La celebrazione eucaristica, preceduta dalla recita del Santo Rosario, ha visto una significativa partecipazione di fedeli. Nel corso dell’omelia, il cardinale ha esortato la comunità a rimanere salda nella fede, richiamando l’importanza della coerenza cristiana, della carità e della solidarietà verso i più fragili. Al termine della funzione, le autorità presenti hanno rivolto un appello alla cittadinanza affinché presti attenzione al fenomeno delle truffe, invitando a rivolgersi alle forze dell’ordine per ogni necessità o segnalazione.
Particolarmente suggestivo il momento conclusivo della visita, con la processione verso il tabernacolo mariano sul sagrato della chiesa, accompagnata dal canto dell’Ave Maria di Lourdes e dalla rievocazione dell’apparizione dell’11 febbraio 1858 alla giovane Bernadette Soubirous. Il riferimento al dogma dell’Immacolata Concezione, proclamato da Papa Pio IX nel 1854, ha rafforzato il significato spirituale della ricorrenza.
La visita proseguirà nei prossimi giorni nel comune di Scarperia e San Piero, dove il cardinale incontrerà gli studenti dell’Istituto comprensivo locale per offrire la propria testimonianza sulle persecuzioni subite durante la dittatura albanese del Novecento, promuovendo una riflessione sui valori della pace e della fraternità tra i popoli. È prevista inoltre la celebrazione della Messa vespertina e l’amministrazione del sacramento dell’unzione degli infermi presso la Propositura dei Santi Jacopo e Filippo.

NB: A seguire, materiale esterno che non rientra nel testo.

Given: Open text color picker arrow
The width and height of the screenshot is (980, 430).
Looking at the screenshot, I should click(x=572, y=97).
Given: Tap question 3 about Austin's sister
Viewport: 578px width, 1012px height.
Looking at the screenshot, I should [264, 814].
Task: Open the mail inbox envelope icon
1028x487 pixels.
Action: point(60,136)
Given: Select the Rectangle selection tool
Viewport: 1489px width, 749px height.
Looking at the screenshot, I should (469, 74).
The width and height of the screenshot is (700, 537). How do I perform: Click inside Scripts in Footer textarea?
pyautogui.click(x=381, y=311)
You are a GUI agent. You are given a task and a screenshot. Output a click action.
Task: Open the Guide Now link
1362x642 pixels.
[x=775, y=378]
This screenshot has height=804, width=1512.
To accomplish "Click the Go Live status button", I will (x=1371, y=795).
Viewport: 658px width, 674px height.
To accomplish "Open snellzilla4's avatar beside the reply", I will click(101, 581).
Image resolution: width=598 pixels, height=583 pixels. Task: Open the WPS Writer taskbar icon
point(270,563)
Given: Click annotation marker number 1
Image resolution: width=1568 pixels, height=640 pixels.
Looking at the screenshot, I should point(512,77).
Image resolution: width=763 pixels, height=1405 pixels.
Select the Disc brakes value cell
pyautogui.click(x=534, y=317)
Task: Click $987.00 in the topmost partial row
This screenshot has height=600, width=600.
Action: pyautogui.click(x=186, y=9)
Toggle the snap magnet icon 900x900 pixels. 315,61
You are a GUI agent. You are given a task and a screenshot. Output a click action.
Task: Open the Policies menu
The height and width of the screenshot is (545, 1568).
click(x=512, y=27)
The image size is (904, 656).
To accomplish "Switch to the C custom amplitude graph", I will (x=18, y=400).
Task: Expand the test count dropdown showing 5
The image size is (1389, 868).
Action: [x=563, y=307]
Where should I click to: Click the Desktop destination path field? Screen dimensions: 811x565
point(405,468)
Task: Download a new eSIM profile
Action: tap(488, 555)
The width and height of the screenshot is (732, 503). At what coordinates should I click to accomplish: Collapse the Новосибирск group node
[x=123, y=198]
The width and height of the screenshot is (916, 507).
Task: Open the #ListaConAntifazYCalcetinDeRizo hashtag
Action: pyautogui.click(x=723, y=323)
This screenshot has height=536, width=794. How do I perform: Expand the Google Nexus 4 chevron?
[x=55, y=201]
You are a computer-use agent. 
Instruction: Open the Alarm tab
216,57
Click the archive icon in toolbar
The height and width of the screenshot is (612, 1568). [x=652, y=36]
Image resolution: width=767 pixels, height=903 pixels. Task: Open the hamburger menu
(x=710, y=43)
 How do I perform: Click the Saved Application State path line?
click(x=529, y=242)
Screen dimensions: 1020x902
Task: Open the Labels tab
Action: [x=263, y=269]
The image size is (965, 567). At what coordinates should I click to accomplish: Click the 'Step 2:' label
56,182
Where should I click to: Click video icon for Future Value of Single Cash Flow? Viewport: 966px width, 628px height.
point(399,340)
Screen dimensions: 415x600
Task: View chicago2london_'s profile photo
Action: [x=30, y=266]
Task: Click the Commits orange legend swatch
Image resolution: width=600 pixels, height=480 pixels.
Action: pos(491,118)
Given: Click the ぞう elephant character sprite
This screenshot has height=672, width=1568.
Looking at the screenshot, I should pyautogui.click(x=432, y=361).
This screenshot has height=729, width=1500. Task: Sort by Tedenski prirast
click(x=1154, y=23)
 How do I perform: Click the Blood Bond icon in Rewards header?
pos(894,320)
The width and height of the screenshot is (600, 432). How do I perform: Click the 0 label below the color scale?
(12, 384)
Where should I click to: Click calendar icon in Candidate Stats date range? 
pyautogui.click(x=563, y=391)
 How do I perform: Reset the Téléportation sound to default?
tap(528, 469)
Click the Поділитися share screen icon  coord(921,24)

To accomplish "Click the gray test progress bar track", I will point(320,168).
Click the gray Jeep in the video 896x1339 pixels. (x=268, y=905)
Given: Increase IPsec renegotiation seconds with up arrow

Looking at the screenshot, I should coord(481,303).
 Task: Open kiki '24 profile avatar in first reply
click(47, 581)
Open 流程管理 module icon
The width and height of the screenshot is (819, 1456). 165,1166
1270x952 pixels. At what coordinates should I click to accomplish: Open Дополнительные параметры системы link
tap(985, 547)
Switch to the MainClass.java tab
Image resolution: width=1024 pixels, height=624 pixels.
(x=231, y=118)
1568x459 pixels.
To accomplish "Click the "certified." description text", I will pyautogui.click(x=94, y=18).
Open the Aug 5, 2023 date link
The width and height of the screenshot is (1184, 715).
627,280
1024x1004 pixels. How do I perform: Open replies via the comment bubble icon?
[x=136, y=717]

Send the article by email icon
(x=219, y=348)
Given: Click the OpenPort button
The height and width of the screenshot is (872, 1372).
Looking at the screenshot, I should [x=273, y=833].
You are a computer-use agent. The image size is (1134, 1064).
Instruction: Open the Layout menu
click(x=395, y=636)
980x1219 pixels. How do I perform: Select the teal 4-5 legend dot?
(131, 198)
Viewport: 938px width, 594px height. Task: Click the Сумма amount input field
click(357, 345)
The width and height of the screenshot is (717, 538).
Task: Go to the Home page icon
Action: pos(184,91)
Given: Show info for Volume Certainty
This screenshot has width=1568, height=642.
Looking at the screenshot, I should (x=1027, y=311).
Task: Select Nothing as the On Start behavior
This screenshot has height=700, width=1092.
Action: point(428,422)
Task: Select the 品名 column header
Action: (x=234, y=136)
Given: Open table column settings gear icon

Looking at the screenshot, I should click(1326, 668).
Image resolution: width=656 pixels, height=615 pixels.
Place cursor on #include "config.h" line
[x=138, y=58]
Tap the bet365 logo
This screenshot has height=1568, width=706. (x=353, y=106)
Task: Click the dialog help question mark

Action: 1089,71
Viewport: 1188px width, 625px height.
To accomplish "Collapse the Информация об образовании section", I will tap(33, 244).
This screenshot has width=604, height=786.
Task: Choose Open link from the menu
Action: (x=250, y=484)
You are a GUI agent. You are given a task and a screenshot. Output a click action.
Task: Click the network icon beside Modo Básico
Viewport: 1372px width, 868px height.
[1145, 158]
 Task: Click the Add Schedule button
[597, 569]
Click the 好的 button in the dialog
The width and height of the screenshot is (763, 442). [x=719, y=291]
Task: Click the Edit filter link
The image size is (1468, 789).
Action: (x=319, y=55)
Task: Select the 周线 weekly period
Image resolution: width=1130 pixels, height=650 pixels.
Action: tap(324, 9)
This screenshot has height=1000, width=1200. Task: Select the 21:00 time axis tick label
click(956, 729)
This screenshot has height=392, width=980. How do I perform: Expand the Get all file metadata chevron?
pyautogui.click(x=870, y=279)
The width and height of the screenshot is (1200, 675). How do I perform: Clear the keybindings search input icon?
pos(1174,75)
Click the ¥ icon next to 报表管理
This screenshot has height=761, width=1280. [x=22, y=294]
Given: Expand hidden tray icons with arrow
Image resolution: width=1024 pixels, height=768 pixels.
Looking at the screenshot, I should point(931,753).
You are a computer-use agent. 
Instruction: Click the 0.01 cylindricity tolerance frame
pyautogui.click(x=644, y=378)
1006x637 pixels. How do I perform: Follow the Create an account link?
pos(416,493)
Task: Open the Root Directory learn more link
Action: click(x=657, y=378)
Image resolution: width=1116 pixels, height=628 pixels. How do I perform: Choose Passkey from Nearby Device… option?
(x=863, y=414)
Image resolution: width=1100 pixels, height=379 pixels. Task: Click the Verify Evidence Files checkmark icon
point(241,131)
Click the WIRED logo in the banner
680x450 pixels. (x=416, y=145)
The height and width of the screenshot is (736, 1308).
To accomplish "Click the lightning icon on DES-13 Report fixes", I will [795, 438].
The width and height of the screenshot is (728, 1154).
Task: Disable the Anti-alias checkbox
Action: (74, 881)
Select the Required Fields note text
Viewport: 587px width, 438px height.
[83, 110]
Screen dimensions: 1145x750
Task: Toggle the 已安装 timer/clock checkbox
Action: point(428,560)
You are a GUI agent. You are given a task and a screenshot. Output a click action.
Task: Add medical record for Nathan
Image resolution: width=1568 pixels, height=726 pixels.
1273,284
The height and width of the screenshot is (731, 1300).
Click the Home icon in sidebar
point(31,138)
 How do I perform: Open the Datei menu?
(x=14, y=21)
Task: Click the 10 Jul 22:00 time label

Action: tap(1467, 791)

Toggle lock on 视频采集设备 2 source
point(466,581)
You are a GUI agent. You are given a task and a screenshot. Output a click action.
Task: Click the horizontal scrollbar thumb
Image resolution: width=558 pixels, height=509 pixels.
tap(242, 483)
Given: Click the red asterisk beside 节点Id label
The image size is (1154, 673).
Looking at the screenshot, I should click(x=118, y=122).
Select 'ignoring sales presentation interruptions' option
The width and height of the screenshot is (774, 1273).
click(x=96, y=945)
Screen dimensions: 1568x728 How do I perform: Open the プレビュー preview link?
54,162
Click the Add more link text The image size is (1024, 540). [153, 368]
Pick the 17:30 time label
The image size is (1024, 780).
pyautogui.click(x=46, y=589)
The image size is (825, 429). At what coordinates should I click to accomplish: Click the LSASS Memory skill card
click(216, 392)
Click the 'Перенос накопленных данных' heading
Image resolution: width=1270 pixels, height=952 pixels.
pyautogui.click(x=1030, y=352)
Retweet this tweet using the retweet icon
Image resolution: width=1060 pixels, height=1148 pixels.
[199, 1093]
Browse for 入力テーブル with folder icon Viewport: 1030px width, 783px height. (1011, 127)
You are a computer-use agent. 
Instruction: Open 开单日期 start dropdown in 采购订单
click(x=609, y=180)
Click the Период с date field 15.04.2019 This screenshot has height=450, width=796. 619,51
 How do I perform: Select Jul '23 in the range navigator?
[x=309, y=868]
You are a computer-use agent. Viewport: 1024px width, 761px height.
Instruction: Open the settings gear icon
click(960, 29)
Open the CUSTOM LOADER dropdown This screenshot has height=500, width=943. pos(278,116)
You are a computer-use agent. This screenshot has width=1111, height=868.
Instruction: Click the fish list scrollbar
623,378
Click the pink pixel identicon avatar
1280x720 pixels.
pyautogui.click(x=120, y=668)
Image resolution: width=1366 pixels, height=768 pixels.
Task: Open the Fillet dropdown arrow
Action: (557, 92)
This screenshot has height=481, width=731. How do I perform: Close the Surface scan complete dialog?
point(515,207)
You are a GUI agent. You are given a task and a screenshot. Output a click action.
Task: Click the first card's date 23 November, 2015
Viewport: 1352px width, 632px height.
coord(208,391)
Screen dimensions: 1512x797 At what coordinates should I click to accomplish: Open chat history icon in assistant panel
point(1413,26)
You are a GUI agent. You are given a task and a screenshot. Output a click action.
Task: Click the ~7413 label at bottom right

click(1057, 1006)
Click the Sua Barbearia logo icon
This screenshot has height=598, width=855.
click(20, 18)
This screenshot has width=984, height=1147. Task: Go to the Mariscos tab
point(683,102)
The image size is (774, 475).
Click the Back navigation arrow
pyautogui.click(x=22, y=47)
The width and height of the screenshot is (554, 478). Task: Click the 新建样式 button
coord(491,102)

La presenza di numerose famiglie di origine albanese ha conferito alla visita un ulteriore significato simbolico, rafforzando il legame tra memoria, fede e identità culturale. L’iniziativa si inserisce in un programma di incontri che testimonia l’impegno pastorale del cardinale, ancora attivo nel promuovere un messaggio di speranza e riconciliazione.